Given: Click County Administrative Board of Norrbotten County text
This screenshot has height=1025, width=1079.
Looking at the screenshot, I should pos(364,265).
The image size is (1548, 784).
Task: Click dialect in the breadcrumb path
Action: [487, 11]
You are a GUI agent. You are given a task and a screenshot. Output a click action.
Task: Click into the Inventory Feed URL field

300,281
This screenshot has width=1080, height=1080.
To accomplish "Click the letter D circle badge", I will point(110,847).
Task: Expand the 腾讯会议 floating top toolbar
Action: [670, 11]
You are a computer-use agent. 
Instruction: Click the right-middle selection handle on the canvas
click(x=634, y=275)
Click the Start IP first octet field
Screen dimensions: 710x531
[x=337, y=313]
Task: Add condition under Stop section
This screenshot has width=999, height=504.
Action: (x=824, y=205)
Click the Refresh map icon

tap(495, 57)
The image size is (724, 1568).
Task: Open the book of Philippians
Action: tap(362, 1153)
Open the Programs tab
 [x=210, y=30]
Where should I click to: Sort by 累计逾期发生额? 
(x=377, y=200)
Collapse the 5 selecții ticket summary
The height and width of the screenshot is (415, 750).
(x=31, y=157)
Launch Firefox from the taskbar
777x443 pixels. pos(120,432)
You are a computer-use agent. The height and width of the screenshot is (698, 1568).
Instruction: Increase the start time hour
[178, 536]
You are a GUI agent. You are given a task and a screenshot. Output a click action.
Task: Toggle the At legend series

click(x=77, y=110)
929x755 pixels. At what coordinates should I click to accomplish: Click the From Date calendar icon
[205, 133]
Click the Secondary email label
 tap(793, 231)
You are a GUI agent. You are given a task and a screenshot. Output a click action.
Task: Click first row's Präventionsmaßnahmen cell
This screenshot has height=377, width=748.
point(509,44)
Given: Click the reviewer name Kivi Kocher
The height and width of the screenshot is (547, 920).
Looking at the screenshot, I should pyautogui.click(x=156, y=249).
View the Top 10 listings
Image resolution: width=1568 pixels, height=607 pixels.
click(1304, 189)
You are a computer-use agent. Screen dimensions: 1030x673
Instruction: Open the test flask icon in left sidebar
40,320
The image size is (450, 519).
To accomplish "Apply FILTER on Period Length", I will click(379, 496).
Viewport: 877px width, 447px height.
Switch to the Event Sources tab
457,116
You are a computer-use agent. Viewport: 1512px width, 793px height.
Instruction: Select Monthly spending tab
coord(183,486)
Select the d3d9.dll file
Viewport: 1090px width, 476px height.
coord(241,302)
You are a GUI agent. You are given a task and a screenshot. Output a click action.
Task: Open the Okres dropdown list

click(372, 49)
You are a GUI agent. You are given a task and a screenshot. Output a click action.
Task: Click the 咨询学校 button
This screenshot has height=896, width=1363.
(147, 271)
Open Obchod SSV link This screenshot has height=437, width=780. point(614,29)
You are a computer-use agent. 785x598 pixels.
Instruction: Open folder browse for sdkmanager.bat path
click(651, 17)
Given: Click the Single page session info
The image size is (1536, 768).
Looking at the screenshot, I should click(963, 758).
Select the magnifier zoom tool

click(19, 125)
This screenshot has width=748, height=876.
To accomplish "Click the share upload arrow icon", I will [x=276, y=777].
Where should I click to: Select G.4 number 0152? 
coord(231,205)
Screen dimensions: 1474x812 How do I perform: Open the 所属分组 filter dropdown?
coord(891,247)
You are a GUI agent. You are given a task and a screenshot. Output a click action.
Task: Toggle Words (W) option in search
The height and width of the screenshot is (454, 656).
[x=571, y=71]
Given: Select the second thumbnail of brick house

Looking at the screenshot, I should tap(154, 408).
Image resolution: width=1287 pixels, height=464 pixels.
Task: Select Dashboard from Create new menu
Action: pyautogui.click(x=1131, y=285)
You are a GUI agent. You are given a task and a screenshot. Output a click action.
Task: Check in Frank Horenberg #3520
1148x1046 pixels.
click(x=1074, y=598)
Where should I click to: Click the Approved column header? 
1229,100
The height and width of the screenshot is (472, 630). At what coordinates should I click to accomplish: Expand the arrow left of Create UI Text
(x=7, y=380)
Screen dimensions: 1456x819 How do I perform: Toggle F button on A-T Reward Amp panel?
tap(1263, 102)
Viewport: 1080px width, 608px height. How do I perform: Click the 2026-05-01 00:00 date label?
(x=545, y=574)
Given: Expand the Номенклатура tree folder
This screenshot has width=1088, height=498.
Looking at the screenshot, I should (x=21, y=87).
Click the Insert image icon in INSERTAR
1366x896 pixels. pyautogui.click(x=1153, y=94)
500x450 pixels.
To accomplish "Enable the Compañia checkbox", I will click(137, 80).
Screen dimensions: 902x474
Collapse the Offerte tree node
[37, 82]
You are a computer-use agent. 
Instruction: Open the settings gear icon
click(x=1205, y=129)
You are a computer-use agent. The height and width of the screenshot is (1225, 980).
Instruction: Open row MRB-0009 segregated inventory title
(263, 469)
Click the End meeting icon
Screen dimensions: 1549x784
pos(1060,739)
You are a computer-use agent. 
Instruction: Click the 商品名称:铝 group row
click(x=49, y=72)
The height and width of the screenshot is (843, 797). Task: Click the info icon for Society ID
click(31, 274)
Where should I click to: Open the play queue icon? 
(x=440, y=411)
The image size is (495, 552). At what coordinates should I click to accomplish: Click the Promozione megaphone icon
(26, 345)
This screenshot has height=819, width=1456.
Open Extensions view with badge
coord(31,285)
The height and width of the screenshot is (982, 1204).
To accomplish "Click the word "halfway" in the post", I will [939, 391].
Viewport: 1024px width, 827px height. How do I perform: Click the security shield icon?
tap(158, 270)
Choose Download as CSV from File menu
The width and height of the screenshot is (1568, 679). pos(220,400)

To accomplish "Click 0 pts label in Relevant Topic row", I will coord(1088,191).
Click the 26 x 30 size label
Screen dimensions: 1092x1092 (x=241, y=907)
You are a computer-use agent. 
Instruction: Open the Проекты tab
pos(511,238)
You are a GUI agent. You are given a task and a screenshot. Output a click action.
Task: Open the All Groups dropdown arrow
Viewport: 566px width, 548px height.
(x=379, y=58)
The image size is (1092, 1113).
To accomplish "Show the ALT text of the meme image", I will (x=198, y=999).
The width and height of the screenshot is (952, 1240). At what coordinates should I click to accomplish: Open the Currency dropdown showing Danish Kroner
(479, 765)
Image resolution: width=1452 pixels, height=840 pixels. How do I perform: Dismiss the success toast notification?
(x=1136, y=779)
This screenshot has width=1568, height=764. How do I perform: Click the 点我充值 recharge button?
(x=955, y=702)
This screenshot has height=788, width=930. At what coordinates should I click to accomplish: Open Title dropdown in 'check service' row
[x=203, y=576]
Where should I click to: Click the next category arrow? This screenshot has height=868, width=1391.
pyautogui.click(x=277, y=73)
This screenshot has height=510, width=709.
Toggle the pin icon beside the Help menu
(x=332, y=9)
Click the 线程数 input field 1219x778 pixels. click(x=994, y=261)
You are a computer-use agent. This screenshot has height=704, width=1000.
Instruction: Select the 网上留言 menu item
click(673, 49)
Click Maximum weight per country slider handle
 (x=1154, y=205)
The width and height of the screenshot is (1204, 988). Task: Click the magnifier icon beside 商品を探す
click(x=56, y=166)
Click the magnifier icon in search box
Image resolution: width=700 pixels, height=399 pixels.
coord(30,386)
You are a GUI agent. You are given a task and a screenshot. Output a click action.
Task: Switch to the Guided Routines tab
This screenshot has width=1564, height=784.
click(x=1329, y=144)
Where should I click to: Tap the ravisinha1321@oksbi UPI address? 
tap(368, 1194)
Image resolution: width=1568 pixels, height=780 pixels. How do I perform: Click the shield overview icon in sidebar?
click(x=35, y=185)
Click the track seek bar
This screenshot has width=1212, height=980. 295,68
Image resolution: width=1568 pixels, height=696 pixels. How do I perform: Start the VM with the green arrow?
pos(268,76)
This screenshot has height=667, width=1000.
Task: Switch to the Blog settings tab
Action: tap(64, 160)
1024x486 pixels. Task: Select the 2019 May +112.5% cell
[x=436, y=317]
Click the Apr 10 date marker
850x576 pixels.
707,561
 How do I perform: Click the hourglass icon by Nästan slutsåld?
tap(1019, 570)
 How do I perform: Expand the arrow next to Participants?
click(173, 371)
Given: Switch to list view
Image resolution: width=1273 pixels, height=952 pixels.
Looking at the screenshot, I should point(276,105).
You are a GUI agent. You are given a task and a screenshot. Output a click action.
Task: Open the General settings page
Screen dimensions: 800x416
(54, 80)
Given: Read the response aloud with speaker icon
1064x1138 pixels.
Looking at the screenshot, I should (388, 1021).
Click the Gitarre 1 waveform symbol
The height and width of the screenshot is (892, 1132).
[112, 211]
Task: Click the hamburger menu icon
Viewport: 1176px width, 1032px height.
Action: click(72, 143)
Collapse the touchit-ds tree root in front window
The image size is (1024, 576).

------------------------------------------------

| SHORT TASK |
Render the lines as a Markdown table with the columns Row and Line, starting with the line that contains "Given: Switch to list view" and going on through the last of the lines. Number each row, and leave out blank lines.

| FINISHED ANSWER |
| Row | Line |
|---|---|
| 1 | Given: Switch to list view |
| 2 | Image resolution: width=1273 pixels, height=952 pixels. |
| 3 | Looking at the screenshot, I should point(276,105). |
| 4 | You are a GUI agent. You are given a task and a screenshot. Output a click action. |
| 5 | Task: Open the General settings page |
| 6 | Screen dimensions: 800x416 |
| 7 | (54, 80) |
| 8 | Given: Read the response aloud with speaker icon |
| 9 | 1064x1138 pixels. |
| 10 | Looking at the screenshot, I should (388, 1021). |
| 11 | Click the Gitarre 1 waveform symbol |
| 12 | The height and width of the screenshot is (892, 1132). |
| 13 | [112, 211] |
| 14 | Task: Click the hamburger menu icon |
| 15 | Viewport: 1176px width, 1032px height. |
| 16 | Action: click(72, 143) |
| 17 | Collapse the touchit-ds tree root in front window |
| 18 | The image size is (1024, 576). |